**Task goal**
Here are some records; copy every line that holds the word "header".

** Opening Given records block **

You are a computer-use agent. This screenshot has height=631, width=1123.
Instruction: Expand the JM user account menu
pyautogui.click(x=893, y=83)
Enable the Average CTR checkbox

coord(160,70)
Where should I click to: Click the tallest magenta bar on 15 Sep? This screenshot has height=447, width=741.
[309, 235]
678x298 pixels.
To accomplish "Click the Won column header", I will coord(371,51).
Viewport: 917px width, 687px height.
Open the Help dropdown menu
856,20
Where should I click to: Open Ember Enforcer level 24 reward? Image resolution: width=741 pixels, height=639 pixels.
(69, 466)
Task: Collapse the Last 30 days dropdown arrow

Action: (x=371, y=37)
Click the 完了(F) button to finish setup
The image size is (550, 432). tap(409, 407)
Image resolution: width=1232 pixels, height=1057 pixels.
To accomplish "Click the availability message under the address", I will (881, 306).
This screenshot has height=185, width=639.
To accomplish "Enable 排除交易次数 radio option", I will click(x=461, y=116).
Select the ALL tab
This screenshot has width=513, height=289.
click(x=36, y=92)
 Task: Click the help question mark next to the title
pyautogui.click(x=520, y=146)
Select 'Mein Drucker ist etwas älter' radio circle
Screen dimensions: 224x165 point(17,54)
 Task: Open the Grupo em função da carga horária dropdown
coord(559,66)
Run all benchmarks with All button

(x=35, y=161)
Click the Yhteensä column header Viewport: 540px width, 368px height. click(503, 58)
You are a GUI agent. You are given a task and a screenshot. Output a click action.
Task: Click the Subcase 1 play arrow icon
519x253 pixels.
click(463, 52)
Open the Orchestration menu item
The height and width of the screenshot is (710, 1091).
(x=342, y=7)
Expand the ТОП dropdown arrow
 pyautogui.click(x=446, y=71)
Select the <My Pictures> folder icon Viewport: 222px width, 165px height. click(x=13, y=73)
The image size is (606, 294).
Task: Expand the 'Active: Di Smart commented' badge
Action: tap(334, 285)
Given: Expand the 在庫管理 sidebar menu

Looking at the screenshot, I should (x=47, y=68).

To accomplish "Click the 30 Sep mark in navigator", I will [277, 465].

** Closing Given records block **

**Solution to this exercise**
To accomplish "Click the Won column header", I will coord(371,51).
Click the Yhteensä column header Viewport: 540px width, 368px height. click(503, 58)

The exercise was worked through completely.